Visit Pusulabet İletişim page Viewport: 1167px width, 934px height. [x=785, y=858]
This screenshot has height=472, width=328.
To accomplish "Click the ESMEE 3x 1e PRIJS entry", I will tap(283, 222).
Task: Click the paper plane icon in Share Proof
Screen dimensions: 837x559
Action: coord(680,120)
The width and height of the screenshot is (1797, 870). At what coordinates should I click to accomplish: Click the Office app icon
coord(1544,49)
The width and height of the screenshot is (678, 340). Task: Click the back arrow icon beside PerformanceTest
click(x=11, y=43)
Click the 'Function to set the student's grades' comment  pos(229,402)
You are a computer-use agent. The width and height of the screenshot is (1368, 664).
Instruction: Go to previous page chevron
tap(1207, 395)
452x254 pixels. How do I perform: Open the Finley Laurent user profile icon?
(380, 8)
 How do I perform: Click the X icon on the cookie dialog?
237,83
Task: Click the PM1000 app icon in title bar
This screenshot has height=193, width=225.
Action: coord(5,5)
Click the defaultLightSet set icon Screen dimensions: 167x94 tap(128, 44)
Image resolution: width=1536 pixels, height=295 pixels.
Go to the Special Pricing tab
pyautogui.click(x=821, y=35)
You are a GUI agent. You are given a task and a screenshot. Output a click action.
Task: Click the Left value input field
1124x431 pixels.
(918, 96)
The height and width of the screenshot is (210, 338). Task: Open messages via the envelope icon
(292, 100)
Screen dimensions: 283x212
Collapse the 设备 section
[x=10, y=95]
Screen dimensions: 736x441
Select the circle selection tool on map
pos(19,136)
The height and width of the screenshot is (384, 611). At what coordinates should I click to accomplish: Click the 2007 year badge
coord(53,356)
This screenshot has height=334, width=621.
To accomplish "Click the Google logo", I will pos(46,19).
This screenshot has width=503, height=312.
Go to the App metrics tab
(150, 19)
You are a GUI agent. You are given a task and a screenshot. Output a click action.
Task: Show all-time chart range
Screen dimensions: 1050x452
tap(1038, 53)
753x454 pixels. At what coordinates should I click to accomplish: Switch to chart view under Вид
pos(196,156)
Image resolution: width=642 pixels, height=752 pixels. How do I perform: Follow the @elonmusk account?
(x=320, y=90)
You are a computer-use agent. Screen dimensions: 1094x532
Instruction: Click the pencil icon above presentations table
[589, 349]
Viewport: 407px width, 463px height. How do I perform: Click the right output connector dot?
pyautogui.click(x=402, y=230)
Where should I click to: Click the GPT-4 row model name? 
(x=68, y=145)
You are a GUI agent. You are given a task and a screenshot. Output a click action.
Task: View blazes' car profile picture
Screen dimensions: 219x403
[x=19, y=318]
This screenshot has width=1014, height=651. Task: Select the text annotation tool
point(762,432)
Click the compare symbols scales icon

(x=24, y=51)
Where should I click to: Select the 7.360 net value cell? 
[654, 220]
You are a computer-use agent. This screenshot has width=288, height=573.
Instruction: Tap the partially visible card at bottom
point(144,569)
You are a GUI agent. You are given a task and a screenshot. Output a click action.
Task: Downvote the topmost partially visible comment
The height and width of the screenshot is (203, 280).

- **What the exercise asks**: Every line above must be repeated exactly as it appears.

- **Exercise result**:
Visit Pusulabet İletişim page Viewport: 1167px width, 934px height. [x=785, y=858]
This screenshot has height=472, width=328.
To accomplish "Click the ESMEE 3x 1e PRIJS entry", I will tap(283, 222).
Task: Click the paper plane icon in Share Proof
Screen dimensions: 837x559
Action: coord(680,120)
The width and height of the screenshot is (1797, 870). At what coordinates should I click to accomplish: Click the Office app icon
coord(1544,49)
The width and height of the screenshot is (678, 340). Task: Click the back arrow icon beside PerformanceTest
click(x=11, y=43)
Click the 'Function to set the student's grades' comment  pos(229,402)
You are a computer-use agent. The width and height of the screenshot is (1368, 664).
Instruction: Go to previous page chevron
tap(1207, 395)
452x254 pixels. How do I perform: Open the Finley Laurent user profile icon?
(380, 8)
 How do I perform: Click the X icon on the cookie dialog?
237,83
Task: Click the PM1000 app icon in title bar
This screenshot has height=193, width=225.
Action: coord(5,5)
Click the defaultLightSet set icon Screen dimensions: 167x94 tap(128, 44)
Image resolution: width=1536 pixels, height=295 pixels.
Go to the Special Pricing tab
pyautogui.click(x=821, y=35)
You are a GUI agent. You are given a task and a screenshot. Output a click action.
Task: Click the Left value input field
1124x431 pixels.
(918, 96)
The height and width of the screenshot is (210, 338). Task: Open messages via the envelope icon
(292, 100)
Screen dimensions: 283x212
Collapse the 设备 section
[x=10, y=95]
Screen dimensions: 736x441
Select the circle selection tool on map
pos(19,136)
The height and width of the screenshot is (384, 611). At what coordinates should I click to accomplish: Click the 2007 year badge
coord(53,356)
This screenshot has height=334, width=621.
To accomplish "Click the Google logo", I will pos(46,19).
This screenshot has width=503, height=312.
Go to the App metrics tab
(150, 19)
You are a GUI agent. You are given a task and a screenshot. Output a click action.
Task: Show all-time chart range
Screen dimensions: 1050x452
tap(1038, 53)
753x454 pixels. At what coordinates should I click to accomplish: Switch to chart view under Вид
pos(196,156)
Image resolution: width=642 pixels, height=752 pixels. How do I perform: Follow the @elonmusk account?
(x=320, y=90)
You are a computer-use agent. Screen dimensions: 1094x532
Instruction: Click the pencil icon above presentations table
[589, 349]
Viewport: 407px width, 463px height. How do I perform: Click the right output connector dot?
pyautogui.click(x=402, y=230)
Where should I click to: Click the GPT-4 row model name? 
(x=68, y=145)
You are a GUI agent. You are given a task and a screenshot. Output a click action.
Task: View blazes' car profile picture
Screen dimensions: 219x403
[x=19, y=318]
This screenshot has width=1014, height=651. Task: Select the text annotation tool
point(762,432)
Click the compare symbols scales icon

(x=24, y=51)
Where should I click to: Select the 7.360 net value cell? 
[654, 220]
You are a computer-use agent. This screenshot has width=288, height=573.
Instruction: Tap the partially visible card at bottom
point(144,569)
You are a GUI agent. You are given a task and a screenshot. Output a click action.
Task: Downvote the topmost partially visible comment
The height and width of the screenshot is (203, 280).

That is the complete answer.